Wednesday, January 20, 2016

What impact do you have?

Author Simon Tyler’s latest book "The Impact Code" discusses the idea of impact; the impact we have in the world, in other people’s lives, and the impact we have on our own lives.

He defined impact as having five facets, or focuses. Those are, in his definition:


I was thinking about this as I drove and the way it might fit in with my work and life with animals. I realized that, when we train dogs, we use the same five factors to make an impact, a difference in the life of the dog and hopefully their owners.

First is visual. We, as trainers, are knowledgable in signaling and the effects of body language. We understand, and try to teach owners, about he mass of information transferred back and forth by body positioning, facial expression, and so forth. We use our body language to communicate with the dog, and we read their body language to help learn the root of their problems. They are trying to communicate: it is up to us to listen.

Our visual impact also includes the way we present ourselves to the client. If we show up unwashed and ragged our impact is not that of an expert that can be depended on. The dog we are there to work with needs us, or the owner would not have reached out. It can be critical that the owner takes us seriously and respects our experience and skills. If we don’t earn that respect the likelihood of them following our lead is slim.

Intimately involved in visual impact is presence, both for owner and dog. If your presence is calm, relaxed and confident (but not cocky or know-it-all) both dog and owner take your cues and relax. Tension, fear and worry tend to back off a bit. Both human and dog respond to the cues you give.
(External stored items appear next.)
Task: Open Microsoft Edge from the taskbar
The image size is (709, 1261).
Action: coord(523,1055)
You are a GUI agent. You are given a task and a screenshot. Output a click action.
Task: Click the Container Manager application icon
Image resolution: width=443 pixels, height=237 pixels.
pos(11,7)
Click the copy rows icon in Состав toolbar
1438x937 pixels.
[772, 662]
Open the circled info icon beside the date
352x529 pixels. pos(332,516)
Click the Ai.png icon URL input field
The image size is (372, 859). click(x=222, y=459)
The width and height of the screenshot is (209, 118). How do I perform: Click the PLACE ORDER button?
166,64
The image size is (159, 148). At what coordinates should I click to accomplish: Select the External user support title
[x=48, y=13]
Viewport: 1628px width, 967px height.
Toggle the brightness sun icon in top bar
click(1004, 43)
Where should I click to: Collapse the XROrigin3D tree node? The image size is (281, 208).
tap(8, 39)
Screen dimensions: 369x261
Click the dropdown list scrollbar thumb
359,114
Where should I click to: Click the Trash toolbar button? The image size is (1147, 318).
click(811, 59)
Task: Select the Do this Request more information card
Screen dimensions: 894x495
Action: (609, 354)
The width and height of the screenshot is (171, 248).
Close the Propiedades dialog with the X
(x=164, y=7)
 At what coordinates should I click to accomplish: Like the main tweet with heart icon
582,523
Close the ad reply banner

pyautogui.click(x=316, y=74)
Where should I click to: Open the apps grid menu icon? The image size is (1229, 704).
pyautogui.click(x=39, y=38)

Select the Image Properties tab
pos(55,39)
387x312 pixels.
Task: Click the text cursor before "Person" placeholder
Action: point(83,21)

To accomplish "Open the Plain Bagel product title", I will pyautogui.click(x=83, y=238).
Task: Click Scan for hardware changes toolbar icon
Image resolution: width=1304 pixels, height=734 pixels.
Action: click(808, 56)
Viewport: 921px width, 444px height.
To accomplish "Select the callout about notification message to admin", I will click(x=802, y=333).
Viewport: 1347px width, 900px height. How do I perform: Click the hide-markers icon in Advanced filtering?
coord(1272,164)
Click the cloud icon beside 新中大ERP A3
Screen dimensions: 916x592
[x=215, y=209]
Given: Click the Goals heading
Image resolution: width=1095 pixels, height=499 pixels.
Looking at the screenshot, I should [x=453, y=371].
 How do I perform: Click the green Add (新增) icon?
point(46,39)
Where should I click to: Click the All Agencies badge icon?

There is no spooky “energy” thing going on here. You are acting like a professional. There are plenty of times that I find myself in a situation that could potentially go very wrong. A professional and calm demeanor usually helps establish a similar response. It may be a case where I am truly concerned about getting bitten, but the professional in me is out front. I am not careless or reckless. I observe, make plans for what may go wrong, and keep the exit in mind, but you can do all that and keep a calm, professional bearing.

That calm, professional bearing, coupled with empathy and compassion, helps build connection. There are plenty of dogs out there that can kick my aging self all over the map. They have teeth and strength and are far faster than I. It is physically impossible - and foolish - for me to try and apply force to a dog that has size, speed, and has killed a human before I met them.

Instead I go the other way. I establish a connection, an agreement if you will, with the dog. They don’t hurt me and nothing bad happens…but they can’t drive me away either. I won’t  hurt them either, and when they give me acceptance signals I return them. We communicate. We build a working relationship, even if for just a short time.

This does not always work. Some dogs are too damaged to build such a relationship. Some take a long time and I have to be patient. I am not there to prove anything. I am there to assess or to help.

Likewise, I am not going to get compliance from an owner if we do not connect. Hearing and seeing what I have to say is not enough. They have to process the information, to take it in. They have to see how the answer fits into their lives, and my job is to help them see that. That requires a connection. Hopefully, once we connect and they start to see results I will have opened their minds enough for them to reconnect with their dog so they can solve problems together.

We, as trainers and behavior consultants, have to be masters of  communication. We have to have the owner take in and process the information we give them. We have to explain some pretty complicated concepts succinctly and clearly without being condescending. It is fine for us to sit around a table with a few beverages and debate +P, -R, classical conditioning and response time, but owners just tend to glaze over. They aren’t looking for a degree: they want Fritzi to stop pooping on the rug.

We may write blogs, or give handouts or book recommendations, but we must get the essence of our training to owners in quick, short and digestible chunks. We must use verbal and written communication skills to get through the haze.

Finally we have to consider our footprint. Not the ones that our boots make on the carpet (although avoiding those is part of being a professional), but our footprint as shown by the track of dogs behind us. Have we made a difference for the dogs? Have we made a difference to the owners? Did we leave a gentle trail that dog and owner could follow? Did we impact their mental surfaces with respect and kindness? Or did we kick a door in, stomp around, knock over the furniture, and leave chaos in our wake?

Impact is a better assessment of our abilities and our success than money or fame. As trainers we need to be mindful of our impact. We have the ability to make a big one. Make the best of your opportunity for impact.